Yes, there will be situations where a single root cause may be the answer. But we have to recognize that those situations may be fewer and farther between than we first thought. As noted from what Mr. Benke commented, when internal auditors try to come up with a single cause of an outcome, it ignores the reality that the situation may have been caused by a number of jointly sufficient causes.
Which raises some interesting (and possibly disturbing) questions.
Is it time for us to fundamentally rethink the way we analyze and report on root causes? And is it time to fundamentally rethink the way we train ourselves and others on critical thinking and root cause analysis? Is it time to revisit and possibly redefine the five Cs — condition, criteria, cause, consequence, and corrective action? Does the way those are described and used unwittingly force people to the "one right answer" approach to root cause analysis? Is it time to redefine what we mean by cause, and what we mean by corrective action?
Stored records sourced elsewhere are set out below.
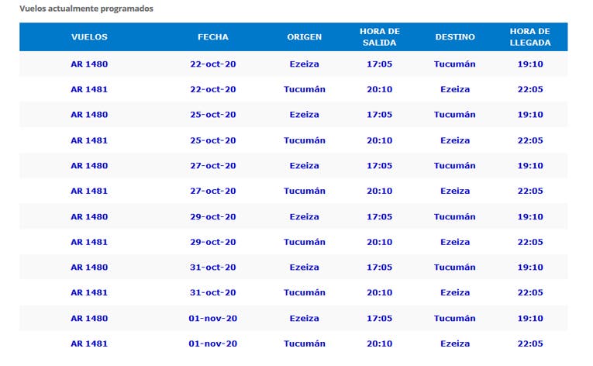Image resolution: width=593 pixels, height=366 pixels.
Task: Select the DESTINO column header
Action: 454,37
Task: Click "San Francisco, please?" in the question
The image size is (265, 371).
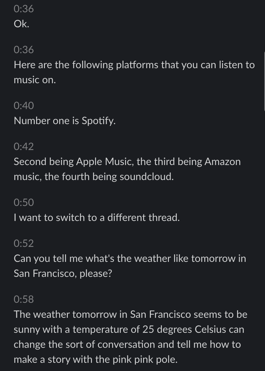Action: (x=63, y=274)
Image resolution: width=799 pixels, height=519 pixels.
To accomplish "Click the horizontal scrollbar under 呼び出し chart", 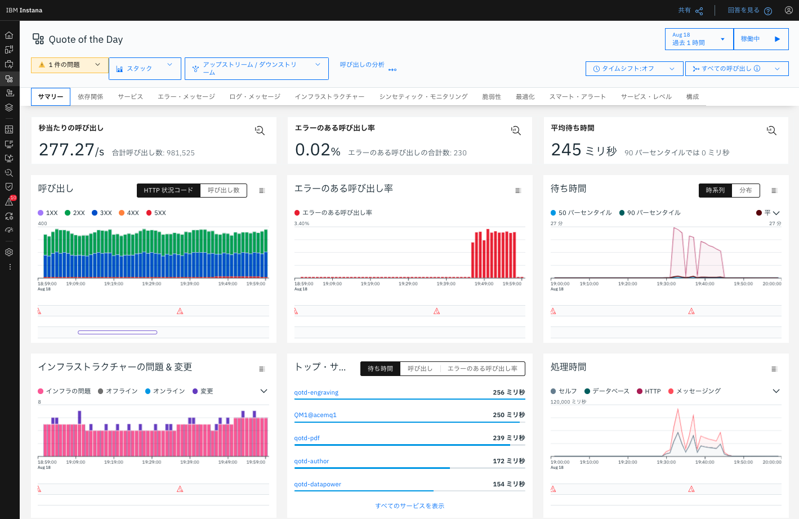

Is it time to place additional responsibilities on all audit departments to do more than come up with one solution? And is it, ultimately, a time for significant change in the way we work — our understanding of processes, our concepts of business systems, our analysis, and our reporting?
As happens far too often, I may be completely off base here. I may be the only one who is living with this "one root cause" constraint. And if so, then feel free to chide me as I have chided others. But based on the training, presentations, and discussions in which I've been involved, I have a feeling I'm not the only one out there. And if that is the case, it is definitely time to make a change.